Background: Respiratory distress (RD), a symptom of underlying metabolic acidosis, has been identified as a major risk factor for mortality in children with severe malaria in Africa, yet the molecular mediators involved in the pathogenesis of RD have not been identified.
Methods: We studied circulating levels of mediators of inflammation--including the cytokines tumor necrosis factor (TNF)- alpha and interleukin (IL)-10; the chemokines macrophage inflammatory protein (MIP)-1 alpha , MIP-1 beta , and IL-8; and the immune activation marker neopterin--in children with RD, severe malarial anemia (SMA), cerebral malaria (CM), and uncomplicated malaria (UM).
Results: Children with RD had significantly higher plasma levels of TNF- alpha , IL-10, and neopterin and a significantly higher TNF- alpha : IL-10 ratio than those without RD. In addition, the results demonstrated that, relative to UM, CM was associated with increased levels of TNF- alpha and decreased levels of MIP-1 alpha , whereas SMA was associated with decreased levels of IL-10. Circulating levels of neopterin were inversely correlated with hemoglobin, whereas levels of MIP-1 beta were positively correlated with parasitemia.
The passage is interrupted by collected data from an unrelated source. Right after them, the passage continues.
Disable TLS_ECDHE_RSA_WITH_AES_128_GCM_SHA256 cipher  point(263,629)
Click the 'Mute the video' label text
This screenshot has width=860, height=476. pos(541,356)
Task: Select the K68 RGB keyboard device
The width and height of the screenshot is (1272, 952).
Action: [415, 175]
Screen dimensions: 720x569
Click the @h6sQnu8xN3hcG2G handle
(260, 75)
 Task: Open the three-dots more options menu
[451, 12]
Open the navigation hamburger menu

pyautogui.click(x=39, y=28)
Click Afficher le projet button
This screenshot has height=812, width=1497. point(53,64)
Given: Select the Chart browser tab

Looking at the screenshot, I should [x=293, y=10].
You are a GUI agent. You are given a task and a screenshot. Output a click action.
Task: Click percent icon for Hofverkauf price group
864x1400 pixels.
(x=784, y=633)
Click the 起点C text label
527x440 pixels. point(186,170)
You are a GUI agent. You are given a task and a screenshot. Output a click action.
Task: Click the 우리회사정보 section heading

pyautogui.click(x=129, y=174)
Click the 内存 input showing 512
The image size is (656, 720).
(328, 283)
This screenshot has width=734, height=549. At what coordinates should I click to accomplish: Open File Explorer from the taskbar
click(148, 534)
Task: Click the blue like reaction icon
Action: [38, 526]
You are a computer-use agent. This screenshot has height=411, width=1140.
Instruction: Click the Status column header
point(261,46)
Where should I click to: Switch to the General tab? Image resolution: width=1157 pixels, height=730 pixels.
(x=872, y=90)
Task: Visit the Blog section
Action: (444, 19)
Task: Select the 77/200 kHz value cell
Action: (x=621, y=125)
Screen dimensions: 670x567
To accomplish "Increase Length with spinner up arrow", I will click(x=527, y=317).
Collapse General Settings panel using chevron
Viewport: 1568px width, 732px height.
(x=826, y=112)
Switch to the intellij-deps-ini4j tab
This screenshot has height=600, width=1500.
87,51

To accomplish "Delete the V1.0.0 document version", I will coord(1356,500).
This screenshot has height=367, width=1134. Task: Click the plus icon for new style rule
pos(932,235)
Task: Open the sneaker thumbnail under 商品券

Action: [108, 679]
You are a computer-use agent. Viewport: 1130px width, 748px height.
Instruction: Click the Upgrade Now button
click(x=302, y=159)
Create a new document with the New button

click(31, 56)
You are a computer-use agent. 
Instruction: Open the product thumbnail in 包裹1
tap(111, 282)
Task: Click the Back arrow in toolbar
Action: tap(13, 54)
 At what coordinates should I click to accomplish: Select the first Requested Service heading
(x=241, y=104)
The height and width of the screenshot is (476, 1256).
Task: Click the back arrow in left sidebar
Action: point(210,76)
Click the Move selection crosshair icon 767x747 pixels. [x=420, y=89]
Conclusions: We conclude that distinct clinical presentations of severe malaria are associated with specific patterns of inflammatory mediators. In particular, we show, to our knowledge for the first time, that patients with malaria and RD have a strong and unbalanced proinflammatory response that may be involved in the pathogenesis of the underlying metabolic acidosis.